Forming Covenant Friendships

"No one person can fulfill all your needs. But the community can truly hold you. The community can let you experience the fact that, beyond your anguish, there are human hands that hold you and show you God's faithful love." - Henri Nouwen (Source)

Back in 2016, I joined three men in a covenant friendship that has changed my life. Over five years, we've held each other up and let each other down. We've helped each other and at times been too busy for each other. We've cried tears of joy and tears of pain.

In all the highs and lows of friendship, our commitment remains steady, and for that, I thank God. These life-long companions become a constant in an ever-changing world and act as an anchor to hold us upright in the storms of life.

Most people I talk to are puzzled by how to start this type of friendship — Isn't asking someone to be a friend for life awkward? And isn't asking this as an adult even more uncomfortable?

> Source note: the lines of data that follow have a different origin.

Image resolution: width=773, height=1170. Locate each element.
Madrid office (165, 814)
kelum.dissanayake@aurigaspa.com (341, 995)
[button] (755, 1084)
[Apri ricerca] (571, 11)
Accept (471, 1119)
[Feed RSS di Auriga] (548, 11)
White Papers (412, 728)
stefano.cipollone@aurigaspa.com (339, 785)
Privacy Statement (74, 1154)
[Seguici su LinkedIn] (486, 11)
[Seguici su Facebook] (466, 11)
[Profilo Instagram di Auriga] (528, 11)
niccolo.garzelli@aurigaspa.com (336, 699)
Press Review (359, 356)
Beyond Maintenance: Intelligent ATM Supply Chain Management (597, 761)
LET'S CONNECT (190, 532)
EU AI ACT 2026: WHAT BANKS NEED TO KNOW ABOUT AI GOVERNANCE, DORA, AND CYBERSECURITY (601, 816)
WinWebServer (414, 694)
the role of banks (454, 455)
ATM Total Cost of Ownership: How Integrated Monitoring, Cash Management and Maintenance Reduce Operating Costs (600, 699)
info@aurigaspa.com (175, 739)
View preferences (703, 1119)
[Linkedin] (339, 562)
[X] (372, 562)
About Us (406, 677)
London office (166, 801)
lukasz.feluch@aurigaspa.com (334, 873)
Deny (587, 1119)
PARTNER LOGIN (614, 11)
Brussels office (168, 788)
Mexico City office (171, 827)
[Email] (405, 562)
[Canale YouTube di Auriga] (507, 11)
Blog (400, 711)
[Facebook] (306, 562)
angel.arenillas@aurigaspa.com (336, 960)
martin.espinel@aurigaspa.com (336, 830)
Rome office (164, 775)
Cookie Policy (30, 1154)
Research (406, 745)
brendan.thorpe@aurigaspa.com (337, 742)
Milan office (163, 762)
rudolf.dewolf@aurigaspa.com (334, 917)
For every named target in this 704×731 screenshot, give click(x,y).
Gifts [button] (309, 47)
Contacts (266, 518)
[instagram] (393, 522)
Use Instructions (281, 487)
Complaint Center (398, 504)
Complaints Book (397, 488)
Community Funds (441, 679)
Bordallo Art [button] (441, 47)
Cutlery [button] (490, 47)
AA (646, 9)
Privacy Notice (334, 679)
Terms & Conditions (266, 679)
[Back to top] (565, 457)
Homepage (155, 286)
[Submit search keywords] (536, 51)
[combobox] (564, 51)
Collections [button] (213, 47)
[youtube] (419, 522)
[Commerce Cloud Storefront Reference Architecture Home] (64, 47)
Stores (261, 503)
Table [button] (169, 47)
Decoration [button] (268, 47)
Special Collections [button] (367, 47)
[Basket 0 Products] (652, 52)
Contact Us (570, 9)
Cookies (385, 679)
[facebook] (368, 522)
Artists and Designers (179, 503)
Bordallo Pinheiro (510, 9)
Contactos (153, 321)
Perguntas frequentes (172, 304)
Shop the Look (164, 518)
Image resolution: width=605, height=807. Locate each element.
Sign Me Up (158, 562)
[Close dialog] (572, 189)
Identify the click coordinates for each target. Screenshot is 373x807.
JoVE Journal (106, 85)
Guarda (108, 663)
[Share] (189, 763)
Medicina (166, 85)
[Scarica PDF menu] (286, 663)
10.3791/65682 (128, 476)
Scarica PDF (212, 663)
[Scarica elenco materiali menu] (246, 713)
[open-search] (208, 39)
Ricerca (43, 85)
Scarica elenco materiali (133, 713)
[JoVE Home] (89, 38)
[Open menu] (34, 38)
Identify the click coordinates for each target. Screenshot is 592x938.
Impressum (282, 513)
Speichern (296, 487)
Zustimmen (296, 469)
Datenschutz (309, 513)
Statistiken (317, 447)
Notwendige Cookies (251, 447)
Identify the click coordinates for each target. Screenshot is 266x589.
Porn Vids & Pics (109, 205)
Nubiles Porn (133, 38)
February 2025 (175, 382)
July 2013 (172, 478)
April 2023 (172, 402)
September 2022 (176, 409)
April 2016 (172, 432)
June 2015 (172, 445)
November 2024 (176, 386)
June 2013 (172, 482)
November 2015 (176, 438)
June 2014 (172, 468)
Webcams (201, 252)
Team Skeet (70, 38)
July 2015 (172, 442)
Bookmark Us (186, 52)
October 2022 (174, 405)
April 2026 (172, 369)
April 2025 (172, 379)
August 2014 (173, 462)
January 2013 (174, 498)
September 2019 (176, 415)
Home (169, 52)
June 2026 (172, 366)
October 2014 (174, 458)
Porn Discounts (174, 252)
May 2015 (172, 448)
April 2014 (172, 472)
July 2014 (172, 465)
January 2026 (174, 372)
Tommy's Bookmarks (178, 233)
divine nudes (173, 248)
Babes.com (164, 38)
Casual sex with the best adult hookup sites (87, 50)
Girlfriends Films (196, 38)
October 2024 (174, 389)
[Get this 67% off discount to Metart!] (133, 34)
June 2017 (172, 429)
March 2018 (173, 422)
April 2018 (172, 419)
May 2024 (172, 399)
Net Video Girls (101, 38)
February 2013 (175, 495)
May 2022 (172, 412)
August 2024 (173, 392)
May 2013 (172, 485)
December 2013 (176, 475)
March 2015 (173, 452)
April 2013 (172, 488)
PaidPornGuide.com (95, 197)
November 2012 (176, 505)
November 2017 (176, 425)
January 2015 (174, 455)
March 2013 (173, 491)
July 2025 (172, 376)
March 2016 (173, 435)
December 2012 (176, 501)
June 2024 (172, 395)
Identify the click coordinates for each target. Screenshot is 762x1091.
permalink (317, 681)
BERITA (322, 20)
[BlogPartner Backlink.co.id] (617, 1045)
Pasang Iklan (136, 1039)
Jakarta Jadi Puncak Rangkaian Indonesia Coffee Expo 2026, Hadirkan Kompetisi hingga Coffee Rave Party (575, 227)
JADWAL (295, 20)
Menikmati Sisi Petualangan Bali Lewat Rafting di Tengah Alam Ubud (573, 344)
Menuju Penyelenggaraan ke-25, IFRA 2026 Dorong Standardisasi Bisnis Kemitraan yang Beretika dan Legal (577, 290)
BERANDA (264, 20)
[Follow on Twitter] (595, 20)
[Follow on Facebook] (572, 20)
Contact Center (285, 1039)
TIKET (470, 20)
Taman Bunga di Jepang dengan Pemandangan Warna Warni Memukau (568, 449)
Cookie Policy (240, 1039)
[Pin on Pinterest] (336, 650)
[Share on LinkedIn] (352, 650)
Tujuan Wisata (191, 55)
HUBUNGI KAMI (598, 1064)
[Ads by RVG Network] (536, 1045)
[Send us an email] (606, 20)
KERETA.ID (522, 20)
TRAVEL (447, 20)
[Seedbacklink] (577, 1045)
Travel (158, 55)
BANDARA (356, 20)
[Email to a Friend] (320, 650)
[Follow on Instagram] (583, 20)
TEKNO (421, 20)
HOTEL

With some thoughtfulness, you can do it (and not feel too uncomfortable in the process).

  1. Know who you're asking. I straight up asked my friend, Rob, if he wanted to commit to a lifetime friendship because I knew he'd thrive with that type of question. Others won't, and that's okay. If you're unsure how others will take a "till death do us part" commitment, then...

  2. Set a trial run together. Most folks I know fear committing to something a month from now — let alone a lifetime! Nothing is stopping you from kicking the wheels before you take her off the lot indefinitely. Commit to 6 months together, and then decide as a group to continue or disband. You can also invite more people into your group if the Holy Spirit leads you all in that direction.

  3. Work toward a lifetime commitment. Don't let your fear of commitment divert you from the main goal — covenant friendships that weather the years together. After several rounds of smaller commitments, discuss if you want to commit to longer stretches. Build up your commitment muscles slow and steady like a bodybuilder. As Adele Calhoun puts it, "Because the trust and safety needed for this kind of friendship takes time, covenant groups tend to be long-term and closed to people dropping in to try it out." (Source)

  4. Clarify the Commitment. Some covenant groups write out vows while others verbalize their commitment. What matters most is that you work together to build the type of friendship you need and want. Types of questions to discuss: - How will we pray for one another? - How often will we meet face-to-face? - What will the content of our time together be? - What does connecting look like between meetings? - How will we treat one another? - Do we want to do anything besides this? Yearly trips? Serve together? Etc. If your group is high or low structured, the point is to define and buy into the friendship. Example - In our monthly Zoom call, we each share the good, the bad, and the fill-in-the-blank (The F.I.B. is anything that doesn't necessarily fit into the first two categories that we want to share).

  5. Keep it simple; keep it life-giving. View the specificity of your commitment as laying railroad tracks. We put down tracks to take us somewhere. However, while riding a train through the beautiful countryside, you don't fixate on the rails. You look out to where you are and are going. Covenant friendships are like that. We place some purposeful tracks and enjoy the ride.